WHAT YOU NEED TO DO -> Update the lines from the one containing "coordinates (332, 158)." through the one containing "Image resolution: width=1358", inclusive, by replacing "Locate an element" with "Find an element" and leaving everything else unchanged. Return only those lines.

DATA PROVIDED ->
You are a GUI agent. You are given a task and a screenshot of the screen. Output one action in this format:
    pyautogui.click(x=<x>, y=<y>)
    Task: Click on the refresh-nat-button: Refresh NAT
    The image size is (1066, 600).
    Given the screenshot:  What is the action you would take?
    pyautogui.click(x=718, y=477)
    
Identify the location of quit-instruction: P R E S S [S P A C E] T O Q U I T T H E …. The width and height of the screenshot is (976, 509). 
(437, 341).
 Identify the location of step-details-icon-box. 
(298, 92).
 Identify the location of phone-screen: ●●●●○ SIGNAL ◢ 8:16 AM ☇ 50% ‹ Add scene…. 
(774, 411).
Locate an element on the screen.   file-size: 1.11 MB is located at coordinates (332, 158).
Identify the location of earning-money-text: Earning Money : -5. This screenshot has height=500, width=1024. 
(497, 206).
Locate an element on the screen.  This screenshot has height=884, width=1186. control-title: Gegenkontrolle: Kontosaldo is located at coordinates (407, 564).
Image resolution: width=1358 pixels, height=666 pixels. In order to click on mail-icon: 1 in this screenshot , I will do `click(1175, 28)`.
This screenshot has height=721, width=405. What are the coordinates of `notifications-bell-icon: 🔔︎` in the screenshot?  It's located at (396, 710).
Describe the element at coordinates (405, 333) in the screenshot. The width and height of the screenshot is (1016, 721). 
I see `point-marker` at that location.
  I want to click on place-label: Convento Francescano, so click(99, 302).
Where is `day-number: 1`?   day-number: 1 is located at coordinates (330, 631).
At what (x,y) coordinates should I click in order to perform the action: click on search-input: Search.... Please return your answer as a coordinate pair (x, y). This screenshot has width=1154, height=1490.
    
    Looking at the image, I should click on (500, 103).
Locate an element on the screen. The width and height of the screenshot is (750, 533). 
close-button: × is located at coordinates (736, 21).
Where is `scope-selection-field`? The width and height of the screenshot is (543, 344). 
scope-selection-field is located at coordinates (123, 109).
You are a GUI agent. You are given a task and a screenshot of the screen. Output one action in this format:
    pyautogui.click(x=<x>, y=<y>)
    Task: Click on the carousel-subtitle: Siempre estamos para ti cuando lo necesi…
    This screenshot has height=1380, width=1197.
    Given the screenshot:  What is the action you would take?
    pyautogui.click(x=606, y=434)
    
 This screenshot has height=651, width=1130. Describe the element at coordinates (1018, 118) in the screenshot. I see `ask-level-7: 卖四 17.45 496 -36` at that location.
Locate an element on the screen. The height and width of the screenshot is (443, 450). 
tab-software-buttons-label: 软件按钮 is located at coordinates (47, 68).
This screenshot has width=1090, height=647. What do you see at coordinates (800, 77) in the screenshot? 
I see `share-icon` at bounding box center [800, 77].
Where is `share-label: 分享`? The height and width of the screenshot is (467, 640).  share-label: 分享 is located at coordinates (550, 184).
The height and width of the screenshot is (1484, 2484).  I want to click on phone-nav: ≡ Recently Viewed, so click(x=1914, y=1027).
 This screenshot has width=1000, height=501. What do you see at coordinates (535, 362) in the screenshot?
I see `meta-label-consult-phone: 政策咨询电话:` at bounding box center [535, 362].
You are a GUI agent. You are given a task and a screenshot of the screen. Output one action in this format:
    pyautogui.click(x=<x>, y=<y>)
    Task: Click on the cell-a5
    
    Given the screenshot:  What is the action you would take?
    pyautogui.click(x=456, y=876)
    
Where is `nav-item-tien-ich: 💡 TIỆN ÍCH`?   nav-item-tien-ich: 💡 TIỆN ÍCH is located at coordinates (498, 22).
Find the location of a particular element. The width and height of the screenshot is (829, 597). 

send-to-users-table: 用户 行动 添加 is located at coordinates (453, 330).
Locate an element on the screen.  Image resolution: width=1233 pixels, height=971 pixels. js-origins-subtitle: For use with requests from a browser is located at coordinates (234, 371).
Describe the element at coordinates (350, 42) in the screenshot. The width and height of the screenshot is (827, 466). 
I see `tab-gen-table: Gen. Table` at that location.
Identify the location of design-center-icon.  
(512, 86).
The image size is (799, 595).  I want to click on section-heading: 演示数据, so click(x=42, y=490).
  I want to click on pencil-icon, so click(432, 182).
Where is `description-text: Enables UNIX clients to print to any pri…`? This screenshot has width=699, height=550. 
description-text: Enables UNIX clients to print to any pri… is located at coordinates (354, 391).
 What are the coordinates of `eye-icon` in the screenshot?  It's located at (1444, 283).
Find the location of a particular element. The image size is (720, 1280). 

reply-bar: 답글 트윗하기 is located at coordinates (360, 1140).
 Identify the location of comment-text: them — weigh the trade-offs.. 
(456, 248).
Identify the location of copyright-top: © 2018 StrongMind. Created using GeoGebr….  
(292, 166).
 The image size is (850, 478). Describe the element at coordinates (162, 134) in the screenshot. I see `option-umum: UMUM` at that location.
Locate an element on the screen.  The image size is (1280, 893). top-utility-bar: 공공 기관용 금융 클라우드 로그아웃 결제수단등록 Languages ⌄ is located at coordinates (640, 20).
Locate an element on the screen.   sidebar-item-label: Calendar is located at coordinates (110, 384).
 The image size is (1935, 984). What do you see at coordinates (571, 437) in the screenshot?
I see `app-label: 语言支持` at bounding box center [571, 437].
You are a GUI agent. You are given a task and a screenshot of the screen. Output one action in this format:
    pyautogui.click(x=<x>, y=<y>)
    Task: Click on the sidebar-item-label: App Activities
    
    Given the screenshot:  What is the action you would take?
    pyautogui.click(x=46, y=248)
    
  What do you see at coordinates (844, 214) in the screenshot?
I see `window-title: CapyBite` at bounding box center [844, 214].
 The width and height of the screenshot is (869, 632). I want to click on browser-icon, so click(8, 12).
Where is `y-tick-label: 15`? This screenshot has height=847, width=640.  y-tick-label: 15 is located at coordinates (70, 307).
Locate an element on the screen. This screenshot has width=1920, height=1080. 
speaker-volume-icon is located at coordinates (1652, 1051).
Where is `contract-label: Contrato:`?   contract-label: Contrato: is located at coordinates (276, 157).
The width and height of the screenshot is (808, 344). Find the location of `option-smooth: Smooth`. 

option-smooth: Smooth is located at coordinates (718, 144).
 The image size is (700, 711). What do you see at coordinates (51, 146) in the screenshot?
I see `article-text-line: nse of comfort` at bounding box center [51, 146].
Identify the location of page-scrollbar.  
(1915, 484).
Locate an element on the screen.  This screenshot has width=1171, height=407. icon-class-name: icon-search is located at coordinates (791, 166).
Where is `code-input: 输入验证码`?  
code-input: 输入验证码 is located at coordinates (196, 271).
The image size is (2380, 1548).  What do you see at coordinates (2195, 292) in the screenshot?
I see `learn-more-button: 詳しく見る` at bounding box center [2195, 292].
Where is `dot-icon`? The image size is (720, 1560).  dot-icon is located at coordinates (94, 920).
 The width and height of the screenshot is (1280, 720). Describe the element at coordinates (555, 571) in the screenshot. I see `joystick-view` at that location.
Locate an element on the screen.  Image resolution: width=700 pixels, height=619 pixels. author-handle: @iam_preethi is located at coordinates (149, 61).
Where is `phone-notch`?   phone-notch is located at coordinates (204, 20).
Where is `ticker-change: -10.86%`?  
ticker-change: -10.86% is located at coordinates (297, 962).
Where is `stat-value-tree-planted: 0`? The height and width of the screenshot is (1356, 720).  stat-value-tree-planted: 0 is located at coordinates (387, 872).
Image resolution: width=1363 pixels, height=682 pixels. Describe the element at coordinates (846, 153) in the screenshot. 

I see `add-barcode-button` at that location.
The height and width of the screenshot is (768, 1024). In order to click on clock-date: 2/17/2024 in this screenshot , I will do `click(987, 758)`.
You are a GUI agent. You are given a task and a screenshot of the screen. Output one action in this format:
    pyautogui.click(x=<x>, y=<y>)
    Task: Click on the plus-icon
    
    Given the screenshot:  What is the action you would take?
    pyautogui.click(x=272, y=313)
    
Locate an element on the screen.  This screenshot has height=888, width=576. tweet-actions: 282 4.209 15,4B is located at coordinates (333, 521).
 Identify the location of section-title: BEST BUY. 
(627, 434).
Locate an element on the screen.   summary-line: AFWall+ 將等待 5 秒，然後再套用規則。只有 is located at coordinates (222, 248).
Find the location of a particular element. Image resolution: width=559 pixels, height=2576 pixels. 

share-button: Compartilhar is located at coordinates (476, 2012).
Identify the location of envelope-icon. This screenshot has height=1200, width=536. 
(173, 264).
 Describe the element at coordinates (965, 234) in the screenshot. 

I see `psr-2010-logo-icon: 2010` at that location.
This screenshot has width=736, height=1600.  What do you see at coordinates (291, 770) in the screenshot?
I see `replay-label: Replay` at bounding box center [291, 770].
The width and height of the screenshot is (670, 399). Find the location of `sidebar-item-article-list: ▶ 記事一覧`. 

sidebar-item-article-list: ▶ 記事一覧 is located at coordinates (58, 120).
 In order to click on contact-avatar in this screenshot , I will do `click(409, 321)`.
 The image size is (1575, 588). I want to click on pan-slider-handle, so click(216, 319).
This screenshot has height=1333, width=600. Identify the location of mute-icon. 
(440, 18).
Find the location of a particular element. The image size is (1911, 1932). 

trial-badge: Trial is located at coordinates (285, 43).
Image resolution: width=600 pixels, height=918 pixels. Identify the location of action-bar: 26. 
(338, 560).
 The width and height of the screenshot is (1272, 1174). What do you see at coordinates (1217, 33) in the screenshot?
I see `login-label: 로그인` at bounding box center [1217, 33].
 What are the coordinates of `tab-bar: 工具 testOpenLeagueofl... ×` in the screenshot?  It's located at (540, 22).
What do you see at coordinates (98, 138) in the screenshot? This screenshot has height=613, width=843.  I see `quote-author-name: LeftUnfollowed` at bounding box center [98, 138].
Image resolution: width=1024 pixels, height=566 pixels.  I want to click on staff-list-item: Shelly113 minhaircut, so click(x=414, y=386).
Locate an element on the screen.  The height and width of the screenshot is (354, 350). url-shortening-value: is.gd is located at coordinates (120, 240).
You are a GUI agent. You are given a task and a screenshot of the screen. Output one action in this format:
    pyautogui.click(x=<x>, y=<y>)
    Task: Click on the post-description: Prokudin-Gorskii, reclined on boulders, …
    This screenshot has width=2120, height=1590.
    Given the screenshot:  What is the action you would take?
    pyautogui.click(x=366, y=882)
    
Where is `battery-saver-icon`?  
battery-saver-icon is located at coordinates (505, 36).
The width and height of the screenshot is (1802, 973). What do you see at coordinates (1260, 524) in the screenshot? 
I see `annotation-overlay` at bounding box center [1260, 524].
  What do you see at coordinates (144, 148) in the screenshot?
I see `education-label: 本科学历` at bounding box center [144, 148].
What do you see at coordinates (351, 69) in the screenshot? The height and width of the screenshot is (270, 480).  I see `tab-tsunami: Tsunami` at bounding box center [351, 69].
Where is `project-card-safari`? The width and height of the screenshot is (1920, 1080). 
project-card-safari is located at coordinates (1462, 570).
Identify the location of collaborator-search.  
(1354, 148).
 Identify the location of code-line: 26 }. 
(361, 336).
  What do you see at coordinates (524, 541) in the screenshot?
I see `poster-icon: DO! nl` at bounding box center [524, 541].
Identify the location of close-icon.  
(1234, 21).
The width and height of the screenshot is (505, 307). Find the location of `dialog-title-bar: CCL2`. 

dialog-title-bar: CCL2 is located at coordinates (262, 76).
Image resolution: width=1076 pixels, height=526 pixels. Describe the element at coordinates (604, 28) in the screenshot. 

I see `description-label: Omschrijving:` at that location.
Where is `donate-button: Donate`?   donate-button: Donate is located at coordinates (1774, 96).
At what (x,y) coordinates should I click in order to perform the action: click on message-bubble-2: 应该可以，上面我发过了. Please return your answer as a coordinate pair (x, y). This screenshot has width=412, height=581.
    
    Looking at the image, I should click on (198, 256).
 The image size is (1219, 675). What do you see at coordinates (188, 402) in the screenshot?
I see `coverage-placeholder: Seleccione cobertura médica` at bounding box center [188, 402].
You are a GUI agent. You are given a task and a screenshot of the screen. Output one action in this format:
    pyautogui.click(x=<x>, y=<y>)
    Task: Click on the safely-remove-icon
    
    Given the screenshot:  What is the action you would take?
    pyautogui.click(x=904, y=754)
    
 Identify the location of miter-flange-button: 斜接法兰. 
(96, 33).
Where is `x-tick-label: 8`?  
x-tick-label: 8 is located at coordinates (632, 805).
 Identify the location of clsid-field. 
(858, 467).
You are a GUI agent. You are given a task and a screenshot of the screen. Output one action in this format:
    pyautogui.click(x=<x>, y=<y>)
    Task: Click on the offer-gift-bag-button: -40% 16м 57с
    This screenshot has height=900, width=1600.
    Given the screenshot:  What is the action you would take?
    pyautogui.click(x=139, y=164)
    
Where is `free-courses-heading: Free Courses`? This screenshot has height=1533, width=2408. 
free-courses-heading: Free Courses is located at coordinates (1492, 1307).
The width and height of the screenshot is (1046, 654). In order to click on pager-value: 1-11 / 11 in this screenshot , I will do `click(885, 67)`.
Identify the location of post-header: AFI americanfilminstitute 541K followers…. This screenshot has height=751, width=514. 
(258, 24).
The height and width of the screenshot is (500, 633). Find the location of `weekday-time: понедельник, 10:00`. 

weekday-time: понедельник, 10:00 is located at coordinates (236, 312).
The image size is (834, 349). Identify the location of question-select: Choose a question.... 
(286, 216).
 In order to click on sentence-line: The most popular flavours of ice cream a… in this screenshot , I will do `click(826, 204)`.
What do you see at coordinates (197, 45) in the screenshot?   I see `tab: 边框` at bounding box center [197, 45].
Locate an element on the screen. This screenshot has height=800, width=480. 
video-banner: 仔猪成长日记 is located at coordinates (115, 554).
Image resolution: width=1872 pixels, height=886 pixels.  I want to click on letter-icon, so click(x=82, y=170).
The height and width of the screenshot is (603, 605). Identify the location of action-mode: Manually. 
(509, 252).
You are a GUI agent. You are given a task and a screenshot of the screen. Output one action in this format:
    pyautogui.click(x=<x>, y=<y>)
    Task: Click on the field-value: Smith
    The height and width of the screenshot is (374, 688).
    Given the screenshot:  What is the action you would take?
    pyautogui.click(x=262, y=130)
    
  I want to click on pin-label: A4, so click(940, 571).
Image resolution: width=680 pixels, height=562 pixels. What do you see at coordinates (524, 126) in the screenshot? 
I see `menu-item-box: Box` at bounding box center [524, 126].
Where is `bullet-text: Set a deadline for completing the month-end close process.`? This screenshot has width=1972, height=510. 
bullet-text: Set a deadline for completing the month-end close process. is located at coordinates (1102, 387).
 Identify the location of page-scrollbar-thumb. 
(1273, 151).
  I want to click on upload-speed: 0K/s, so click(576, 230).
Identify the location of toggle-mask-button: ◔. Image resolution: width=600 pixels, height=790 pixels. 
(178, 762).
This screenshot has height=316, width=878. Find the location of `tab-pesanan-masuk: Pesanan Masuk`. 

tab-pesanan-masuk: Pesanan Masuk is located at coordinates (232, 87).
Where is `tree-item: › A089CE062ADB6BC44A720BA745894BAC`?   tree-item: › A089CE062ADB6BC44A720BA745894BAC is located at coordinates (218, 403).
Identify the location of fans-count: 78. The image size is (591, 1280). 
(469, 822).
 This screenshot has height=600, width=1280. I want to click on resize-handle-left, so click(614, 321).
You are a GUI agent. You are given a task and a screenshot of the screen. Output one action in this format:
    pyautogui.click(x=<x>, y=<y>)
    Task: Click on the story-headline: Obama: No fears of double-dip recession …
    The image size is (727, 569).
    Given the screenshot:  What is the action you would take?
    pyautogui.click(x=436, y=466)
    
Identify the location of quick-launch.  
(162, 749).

ANSWER SECTION ->
Find an element on the screen.   file-size: 1.11 MB is located at coordinates (332, 158).
Identify the location of earning-money-text: Earning Money : -5. This screenshot has height=500, width=1024. 
(497, 206).
Find an element on the screen.  This screenshot has height=884, width=1186. control-title: Gegenkontrolle: Kontosaldo is located at coordinates (407, 564).
Image resolution: width=1358 pixels, height=666 pixels. In order to click on mail-icon: 1 in this screenshot , I will do `click(1175, 28)`.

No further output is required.